Access to critical information and their systems is only available to those who need it to carry out their responsibilities.

5.3 Separation of Duties

Critical functions should ideally be split across individuals to minimize error or misuse. A single student should not have management responsibilities over an entire system.

5.4 Team-Based Ownership

All ownership of assets and systems can only be assigned to a team, not an individual. This can help with access management for future trimesters.

6. Access Management

6.1 Onboarding

When a new student is enrolled and commencing work:

  • Access is only given based on their role
  • The member is educated on security policies before access is given.
  • Ensure that students report any unauthorized access.

6.2 Access Review

An access review must be undertaken per the start of each trimester:

  • Team leads have to confirm which members are enrolled in their teams and their access levels for their responsibilities.
  • If unauthorized permissions or inactive permissions are found, ensure that it is reported and removed immediately.
  • Ethics / GRC team have to document each review taken.

6.3 Offboarding

When a trimester concludes, these protocols should be enacted:

  • Team leads initiate offboarding at the last day of the trimester.
  • GitHub membership and team assignments should be revoked.
  • All authorization platforms and their members' access should be revoked.
  • Microsoft Teams chat for ongoing Redback Operations' communications should be revoked.
  • Any Personal Access Tokens (PAT) should be revoked.
  • Offboarding is documented by the team leader.

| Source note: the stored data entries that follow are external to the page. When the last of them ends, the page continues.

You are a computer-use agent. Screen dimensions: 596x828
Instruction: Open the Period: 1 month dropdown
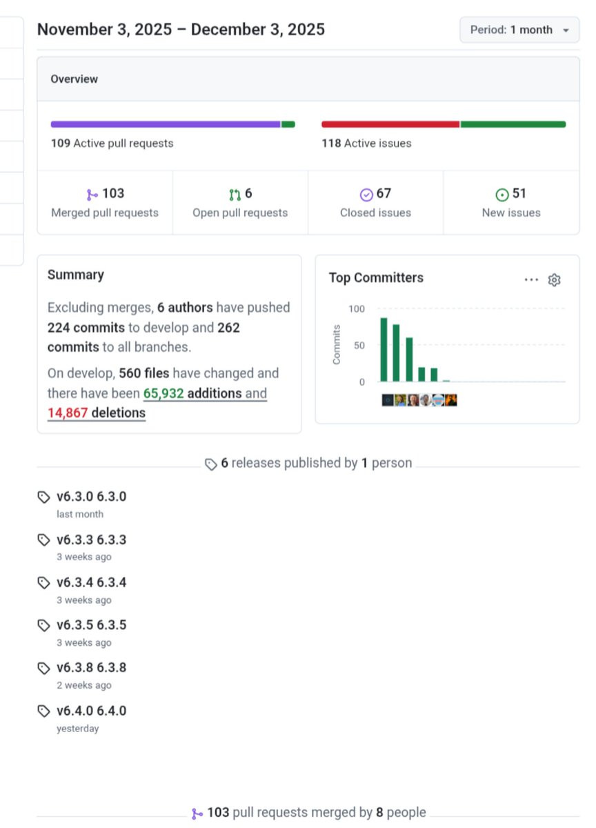pyautogui.click(x=519, y=30)
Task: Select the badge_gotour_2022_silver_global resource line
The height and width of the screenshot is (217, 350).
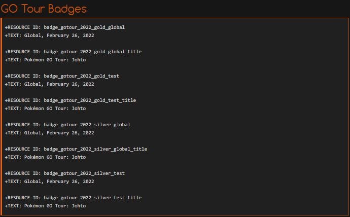Action: [67, 125]
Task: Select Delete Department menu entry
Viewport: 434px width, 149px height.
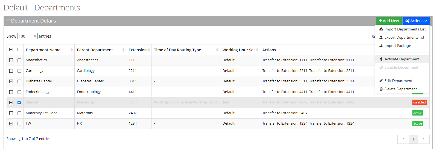Action: click(x=401, y=89)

7. System – Specific Access Controls

7.1 GitHub

  • All repositories are under the central Redback Operations GitHub platform
  • Repository visibility should default to Private unless permitted as Public.
  • Members should only be granted access to their team repository only.
  • Members should only be granted the access they need to their repository.
  • Admin access is permitted only for SecDevOps, tutors and team leaders.
  • Collaborators outside Redback Operations needs to be permitted by Ethics / GRC.
  • Branch protection rules should be enabled on all branches in all active repositories.

7.2 Entra ID

  • Access utilising Entra ID is managed by Blue Team.
  • Role assignments should mirror the member's team and their responsibilities.
  • Privileged roles should be audited at the start of each trimester.
  • MFA is compulsory for all accounts.

7.3 Security Tooling

  • Access to cyber-security tools should only be restricted to Blue Team.
  • No other team members should have access to dashboards or security logs.
  • Access is audited at the start of each trimester and withdrawn for concluding Blue Team members.

7.4 HiveMQ

  • Access utilising HiveMQ is managed by Smartbike VR Team Lead
  • No other team members should have access to IoT communication via HiveMQ.
  • Access to platform must be audited per trimester.

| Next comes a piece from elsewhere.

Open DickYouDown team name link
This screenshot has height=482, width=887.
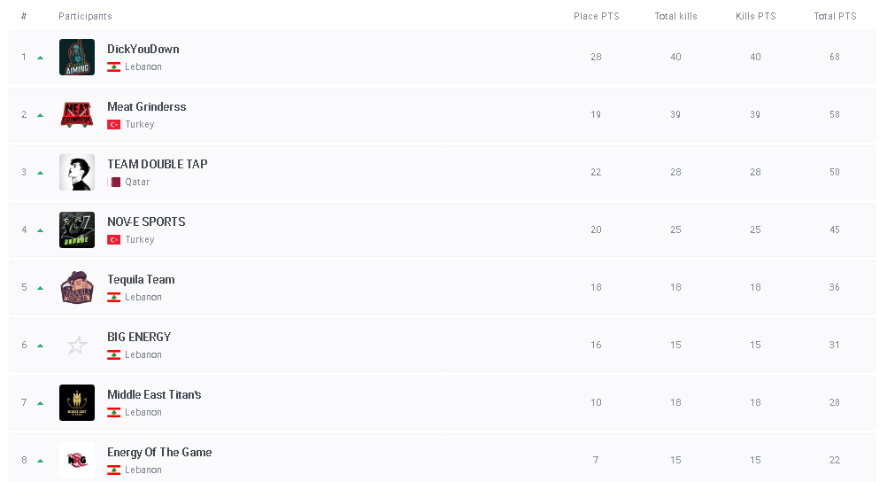143,50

8. Multi-Factor Authentication (MFA)

MFA should be mandatory for every account with access to Redback Operations, the systems include:

  • GitHub organisation accounts
  • Microsoft Entra ID
  • React Native & Expo
  • HiveMQ

If student does not have multi-factor authentication enabled, ensure that they do within 5 days of enrolment and/or commencing work, otherwise, suspend responsibilities.

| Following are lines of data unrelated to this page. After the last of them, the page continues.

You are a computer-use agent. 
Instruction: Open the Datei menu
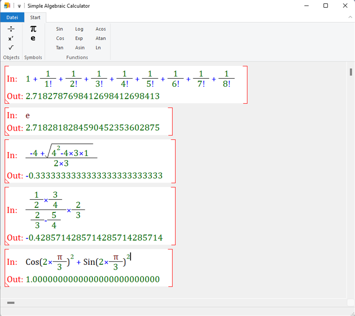click(12, 17)

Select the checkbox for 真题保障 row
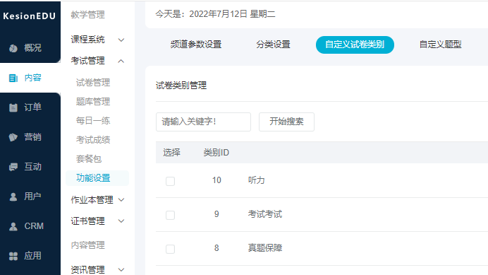point(170,249)
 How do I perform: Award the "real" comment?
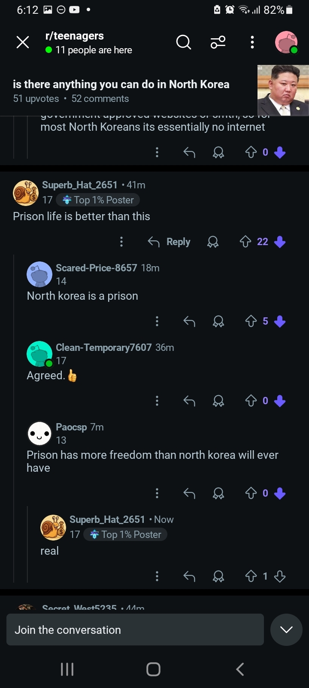[218, 576]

9. Credentials and Secrets Management

  • Passwords should never be shared via communication channels.
  • Passwords should never be present in repositories.
  • Personal Access Tokens should be scoped to the minimal requirement and revoked when student is offboarding.
  • Any exposed credentials or compromise should be reported to Ethics / GRC Team immediately.

10. Non-Compliance

If compliance with this policy cannot be reached then these protocols should be enacted:

  • Suspension of access to Redback Operations' programs.
  • Escalation to tutor or unit chair.
  • Formal report should be made and raised to proper authorities.

If misuse or non-compliance is detected, report to Ethics / GRC Team.

11. Policy Review

This policy should be reviewed at the start of the trimester by the commencing Ethics / GRC team. The senior students should oversee the review. Any changes should alter the version of the document, dated and reviewed before commenced. The document version should be incremented per iteration.